**Exercise goal**
Determine how many lines in the data below contain "agent" and write only that number.

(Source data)
##############################

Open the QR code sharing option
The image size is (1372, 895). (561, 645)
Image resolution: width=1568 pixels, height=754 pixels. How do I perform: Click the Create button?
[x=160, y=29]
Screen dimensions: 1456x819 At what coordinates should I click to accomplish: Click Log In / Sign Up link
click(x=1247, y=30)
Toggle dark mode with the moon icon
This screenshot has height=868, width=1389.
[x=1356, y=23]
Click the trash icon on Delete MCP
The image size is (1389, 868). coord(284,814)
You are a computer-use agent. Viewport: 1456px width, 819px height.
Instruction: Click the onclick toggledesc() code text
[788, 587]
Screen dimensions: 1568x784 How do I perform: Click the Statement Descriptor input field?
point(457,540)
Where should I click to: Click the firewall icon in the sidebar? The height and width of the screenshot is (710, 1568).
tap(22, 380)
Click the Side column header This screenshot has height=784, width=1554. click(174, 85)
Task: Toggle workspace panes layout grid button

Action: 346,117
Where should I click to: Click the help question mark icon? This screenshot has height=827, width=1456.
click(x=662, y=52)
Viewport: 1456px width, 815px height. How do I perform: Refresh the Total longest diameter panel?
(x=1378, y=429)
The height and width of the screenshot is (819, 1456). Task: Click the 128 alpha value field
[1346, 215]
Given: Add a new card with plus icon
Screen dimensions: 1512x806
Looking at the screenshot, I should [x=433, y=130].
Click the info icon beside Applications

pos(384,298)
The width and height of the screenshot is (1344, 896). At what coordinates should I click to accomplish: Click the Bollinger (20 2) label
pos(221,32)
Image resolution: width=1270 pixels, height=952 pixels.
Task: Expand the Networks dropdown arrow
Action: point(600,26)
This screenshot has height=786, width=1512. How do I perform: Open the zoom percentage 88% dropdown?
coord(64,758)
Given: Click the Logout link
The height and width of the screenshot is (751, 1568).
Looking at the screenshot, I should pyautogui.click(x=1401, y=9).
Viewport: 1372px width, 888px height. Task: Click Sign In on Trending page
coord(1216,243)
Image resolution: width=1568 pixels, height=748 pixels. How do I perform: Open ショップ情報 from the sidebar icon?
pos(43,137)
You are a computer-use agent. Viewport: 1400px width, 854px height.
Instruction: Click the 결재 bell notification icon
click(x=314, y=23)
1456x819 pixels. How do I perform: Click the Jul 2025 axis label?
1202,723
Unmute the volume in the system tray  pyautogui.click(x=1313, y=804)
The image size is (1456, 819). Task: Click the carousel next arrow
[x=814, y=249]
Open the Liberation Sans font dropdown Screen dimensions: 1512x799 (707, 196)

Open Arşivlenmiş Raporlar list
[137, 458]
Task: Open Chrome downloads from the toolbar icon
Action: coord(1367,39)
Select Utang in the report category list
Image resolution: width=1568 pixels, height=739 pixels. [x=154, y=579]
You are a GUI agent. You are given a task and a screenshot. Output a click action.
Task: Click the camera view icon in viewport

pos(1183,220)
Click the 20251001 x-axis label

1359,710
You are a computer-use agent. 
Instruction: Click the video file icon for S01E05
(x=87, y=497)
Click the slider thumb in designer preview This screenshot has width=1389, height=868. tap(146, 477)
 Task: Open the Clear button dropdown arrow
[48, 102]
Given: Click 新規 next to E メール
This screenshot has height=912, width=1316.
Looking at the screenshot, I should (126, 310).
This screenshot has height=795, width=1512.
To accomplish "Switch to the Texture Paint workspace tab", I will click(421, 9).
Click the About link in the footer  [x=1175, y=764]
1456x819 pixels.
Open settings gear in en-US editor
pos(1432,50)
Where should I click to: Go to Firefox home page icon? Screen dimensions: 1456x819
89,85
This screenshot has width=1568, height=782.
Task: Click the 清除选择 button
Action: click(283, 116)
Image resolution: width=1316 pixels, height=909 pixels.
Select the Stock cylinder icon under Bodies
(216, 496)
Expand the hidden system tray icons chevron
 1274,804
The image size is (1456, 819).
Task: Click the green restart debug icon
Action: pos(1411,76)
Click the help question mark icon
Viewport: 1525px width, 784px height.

##############################

**Reply**
4